Parameter fitting issues with reinforcement learning modeling

Hi all,

I’m a newcomer to Stan and I’m currently trying to use Stan for reinforcement learning modeling. I’ve encountered a problem: the inverse temperature (tau) has a minimal magnitude!

Specifically:

(1) In the softmax choice function, the inverse temperature (tau) represents choice consistency. A higher tau indicates that subjects’ choices rely more on the value.
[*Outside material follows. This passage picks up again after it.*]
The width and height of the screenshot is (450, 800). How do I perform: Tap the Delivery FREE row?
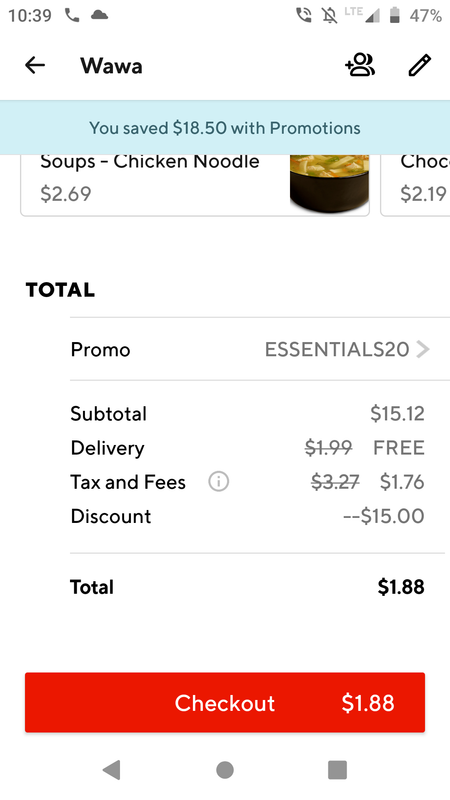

(2) Based on feedback from participants and GLMM analysis, it is clear that choices are indeed influenced by value. Therefore, I should expect to capture an appropriate tau value from the model.

(3) I have set the range for tau to be [0, 10]. However, the final fitted tau is significantly on the lower side, for example, 0.1. I’m quite puzzled and would like to seek your advice on where the issue might be.

(4) Current findings and attempts: Tau at the group-level initial value (tau_mu_raw) is negative. I tried setting “lower=0” for fitting, but the model faces convergence issues (Rhat > 1.1).

(5) Below is my code for the sake of readability, mainly to illustrate the modeling approach.I would greatly appreciate any other methods or references.

Thank you in advance for your assistance!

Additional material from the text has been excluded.